After supper a woman got in, who lived about fifty miles
further on, and we three had to take turns at sitting outside
with the driver and conductor. Apparently she was not a talkative
woman. She would sit there in the gathering twilight and fasten
her steadfast eyes on a mosquito rooting into her arm, and slowly
she would raise her other hand till she had got his range, and
then she would launch a slap at him that would have jolted a cow;
and after that she would sit and contemplate the corpse with
tranquil satisfaction—for she never missed her mosquito; she was
a dead shot at short range. She never removed a carcase, but left
them there for bait. I sat by this grim Sphynx and watched her
kill thirty or forty mosquitoes—watched her, and waited for her
to say something, but she never did. So I finally opened the
conversation myself. I said:
“The mosquitoes are pretty bad, about here, madam.”
“You bet!”
“What did I understand you to say, madam?”
“You BET!”
Then she cheered up, and faced around and said:
“Danged if I didn’t begin to think you fellers was deef and
dumb. I did, b’gosh. Here I’ve sot, and sot, and sot, a-bust’n
muskeeters and wonderin’ what was ailin’ ye. Fust I thot you was
deef and dumb, then I thot you was sick or crazy, or suthin’, and
then by and by I begin to reckon you was a passel of sickly fools
that couldn’t think of nothing to say. Wher’d ye come from?”

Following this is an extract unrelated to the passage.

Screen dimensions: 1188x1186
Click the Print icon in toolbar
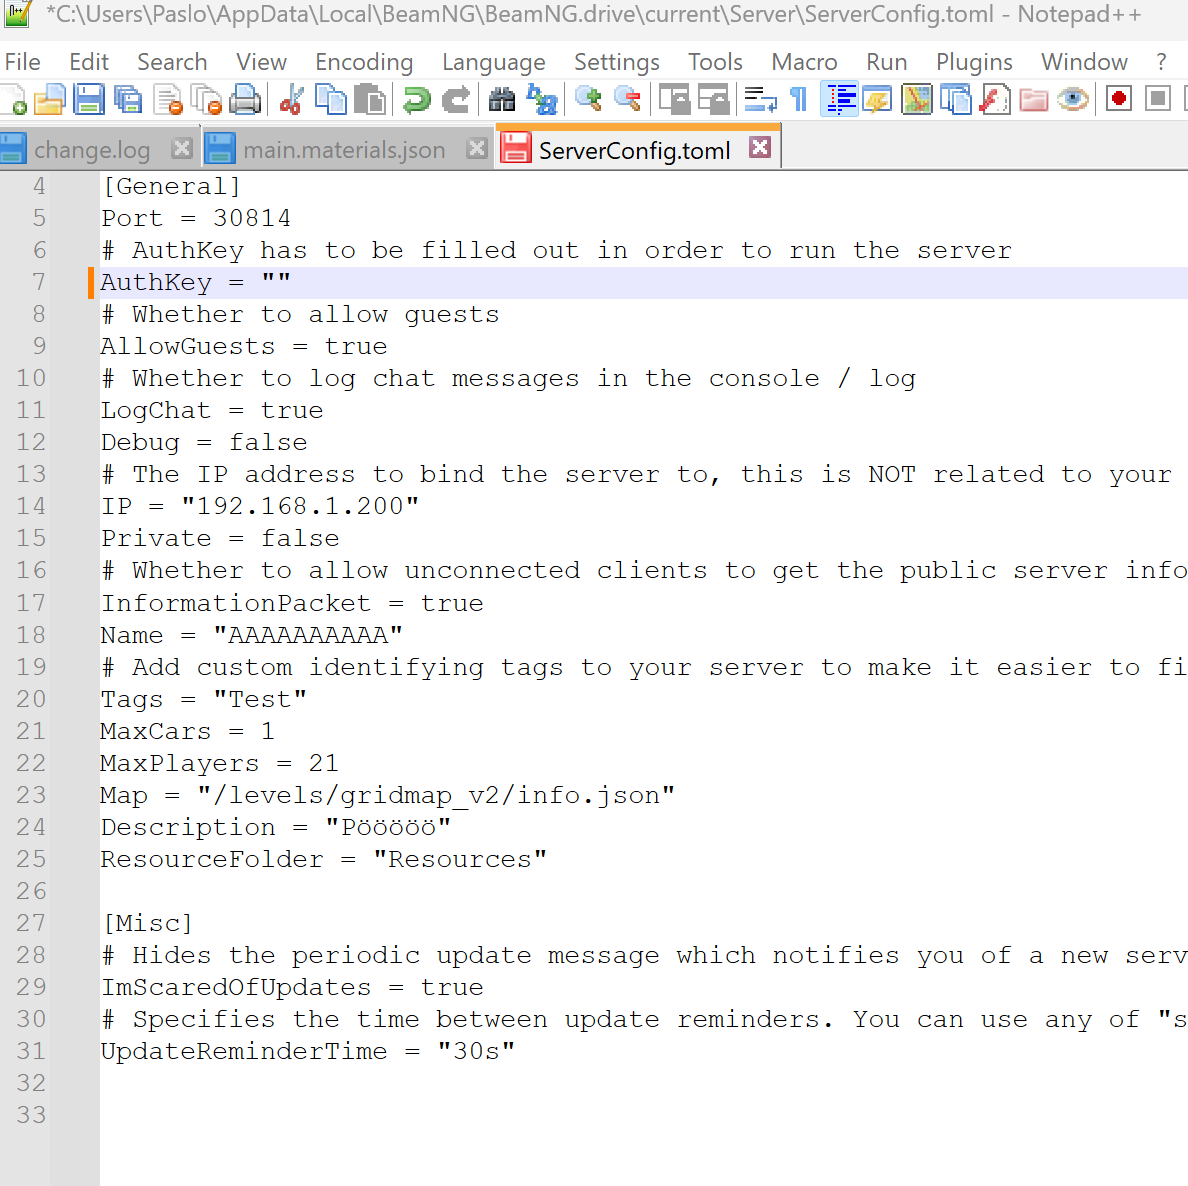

The Sphynx was a Sphynx no more! The fountains of her great
deep were broken up, and she rained the nine parts of speech
forty days and forty nights, metaphorically speaking, and buried
us under a desolating deluge of trivial gossip that left not a
crag or pinnacle of rejoinder projecting above the tossing waste
of dislocated grammar and decomposed pronunciation!
How we suffered, suffered, suffered! She went on, hour after
hour, till I was sorry I ever opened the mosquito question and
gave her a start. She never did stop again until she got to her
journey’s end toward daylight; and then she stirred us up as she
was leaving the stage (for we were nodding, by that time), and
said:
“Now you git out at Cottonwood, you fellers, and lay over a
couple o’ days, and I’ll be along some time to-night, and if I
can do ye any good by edgin’ in a word now and then, I’m right
thar. Folks’ll tell you’t I’ve always ben kind o’ offish and
partic’lar for a gal that’s raised in the woods, and I am, with
the rag-tag and bob-tail, and a gal has to be, if she wants to be
anything, but when people comes along which is my equals, I
reckon I’m a pretty sociable heifer after all.”
We resolved not to “lay by at Cottonwood.”